_WHAT YOU HAVE TO DO_
Please return exactly the line that contains "You are a computer-use" and every line after it, through the last line of the records below, with no pictures.

Start of MATERIAL SUPPLIED

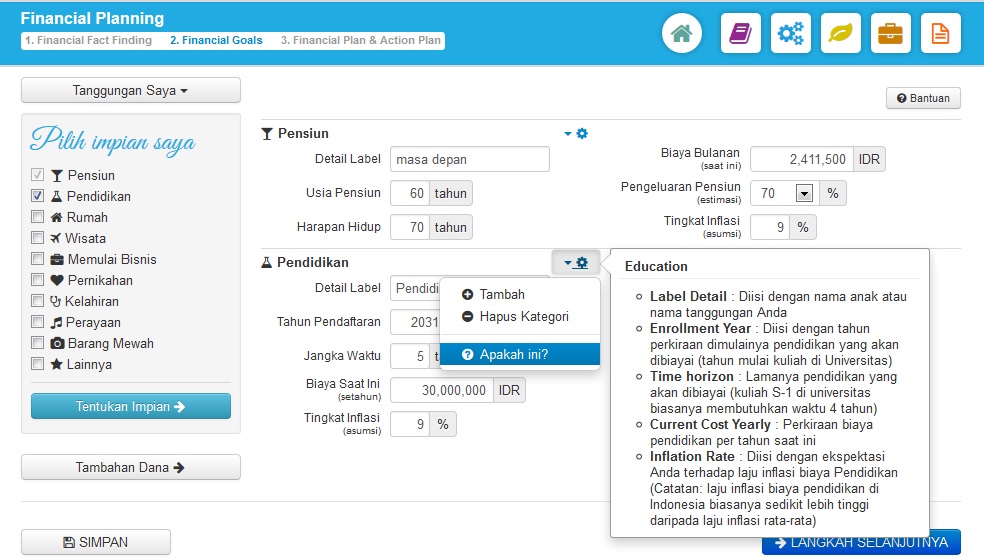Open Pengeluaran Pensiun percentage dropdown
The height and width of the screenshot is (558, 984).
803,193
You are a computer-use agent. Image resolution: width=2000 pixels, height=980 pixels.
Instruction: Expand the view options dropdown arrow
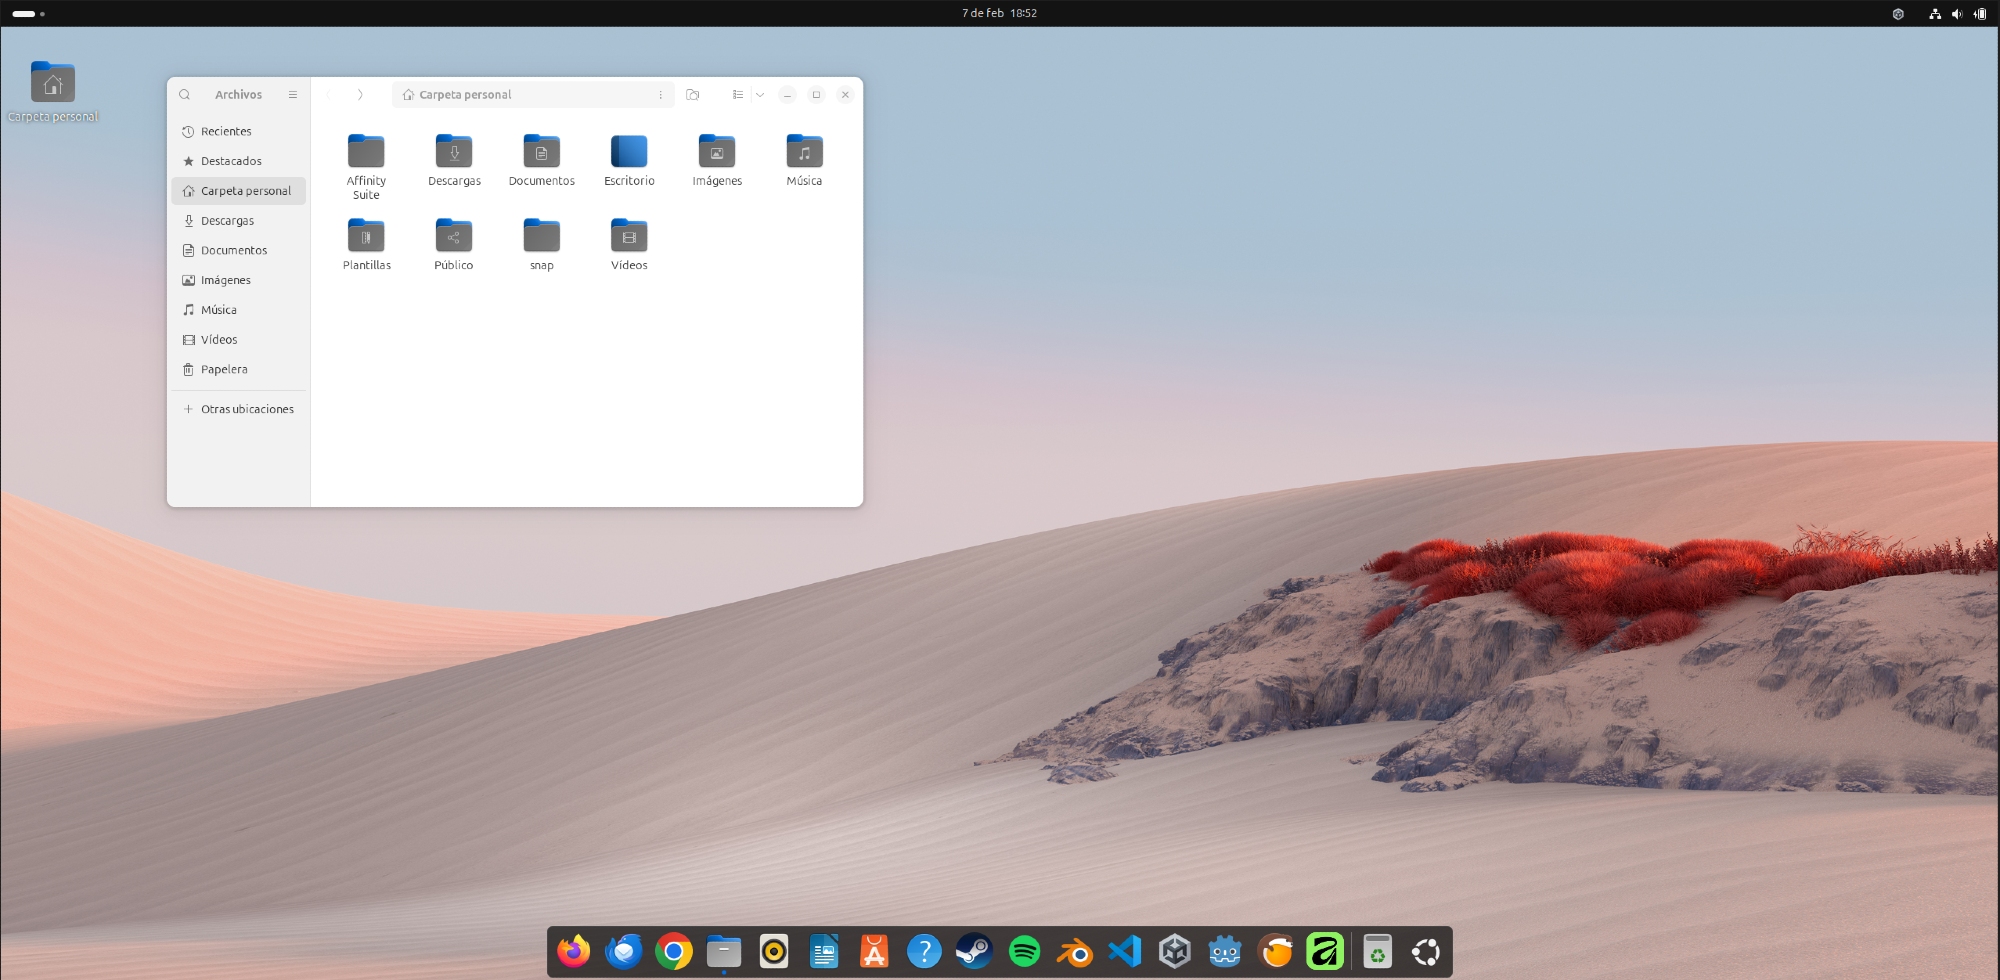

End of MATERIAL SUPPLIED

_ANSWER AREA_
You are a computer-use agent. Image resolution: width=2000 pixels, height=980 pixels.
Instruction: Expand the view options dropdown arrow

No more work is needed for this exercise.